Çalışmaya katılan hastalara seans sırasında sağlıklı ve dengeli beslenmelerinin yanında düzenli egzersiz yapma önerileri de verilmiştir. Egzersiz ve fiziksel aktivitelere katılımın, uyku iyileştirilmesinde farmakolojik olmayan etkili bir yöntem olduğu düşünülmektedir (44). Vücudun enerjisini koruma teorisine dayanarak egzersiz, sirkadiyen ritimleri iyileştirebilir ve vücutta uykunun daha fazla düzenlendiği adenozin seviyelerini artırabilir. Öte yandan düzenli egzersiz yapmak, uyku kalitesi ve niceliğinde kilit rol oynayan ve gün içindeki zayıf performansı önleyen büyüme hormununun daha fazla salgılanmasını sağlamaktadır. Bu yüzden insanlar kendilerini daha iyi hissederler ve fiziksel aktivitelerin ardından daha fazla motivasyona ve özgüvene sahip olurlar. Bu nedenle Amerikan Uyku Bozukluğu Derneği fiziksel aktiviteyi, uyumak için anahtar sakinleştirici bir ilaç olarak tanımlamaktadır (45).
Ayrıca hastaların hipnoz konusundaki beklentileri, hipnoterapi etkinliğini belirlemede en önemli değişkenlerden biri olabilir. Hipnoz hakkında olumlu beklenti ve inançları olan hastaların hipnoz olarak sunulan tedavilere en iyi yanıt verdiğine dair bazı kanıtlar vardır (46).
Korelasyon test sonuçlarına göre, BKİ ve PUKİ ölçüm değerleri farkları arasında anlamlı bir ilişki tespit edilememiştir. Buna göre çalışmamızda Uyku Kalitesi indeks düzeylerinin azalmasında kilo kaybından ziyade hipnoterapinin etkisi olduğu söylenebilir.

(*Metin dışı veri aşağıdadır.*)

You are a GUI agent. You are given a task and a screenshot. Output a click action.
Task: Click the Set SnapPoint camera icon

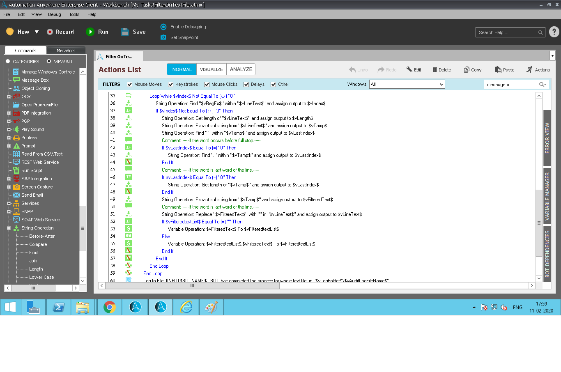tap(163, 37)
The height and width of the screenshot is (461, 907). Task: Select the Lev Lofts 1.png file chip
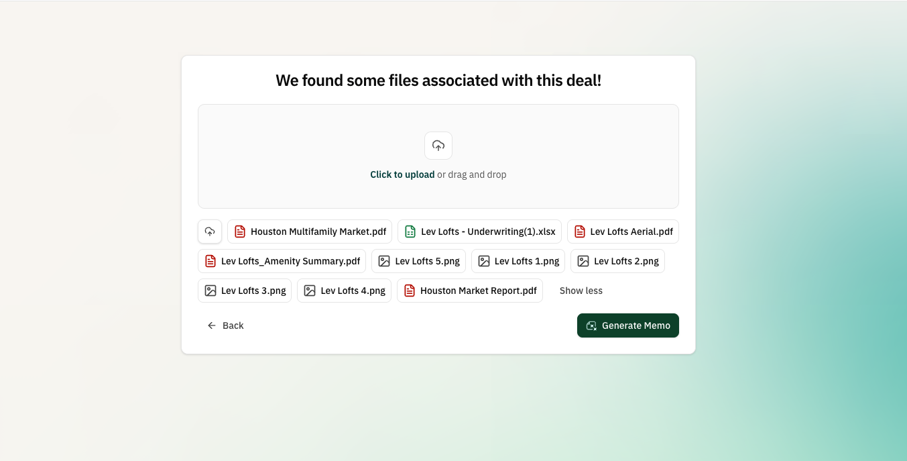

Her ne kadar hipnoterapinin obezite hastalarındaki uyku üzerine olan etkilerini inceleyen çalışmaya rastlanmaması araştırmamızı değerli kılsa da, çalışmamızın çeşitli sınırlılıkları vardır. Kontrol grubunun olmaması, katılımcı sayısının nispeten düşük olması ve çalışma için PUKİ dışında uyku bozukluklarını tespit eden yöntemlerin dahil edilmemesi çalışmamızın sınırlılıklarındandır.
Sonuç
Günümüzde obezite ve uyku bozuklukları hem tek başlarına hem de birlikte oldukça sık görülen tıbbi durumlardır. Bu araştırma obezite tedavisinde hipnoterapinin, obezite hastalarındaki uyku kalite düzeylerinin iyileştirilmesinde etkili olduğunu gösterdi. Hipnoterapinin kolay uygulanması, ucuz olması, etkili olması, yan etki potansiyelinin olmaması, gerek tek başına gerekse diğer tedavilere eklenerek uygulanması avantajlarıdır.
Araştırmamızın bir ön çalışma olarak değerlendirilmesi uygundur. Bu alanda kontrol grubu oluşturarak, daha fazla kişide ve daha uzun vadede etkinliği inceleyecek yeni çalışmalara ihtiyaç vardır.
Bildiri: Bu çalışmanın ilk verileri; 18. Ulusal Uyku Tıbbı Kongresi’nde sözel bildiri olarak sunulmuştur.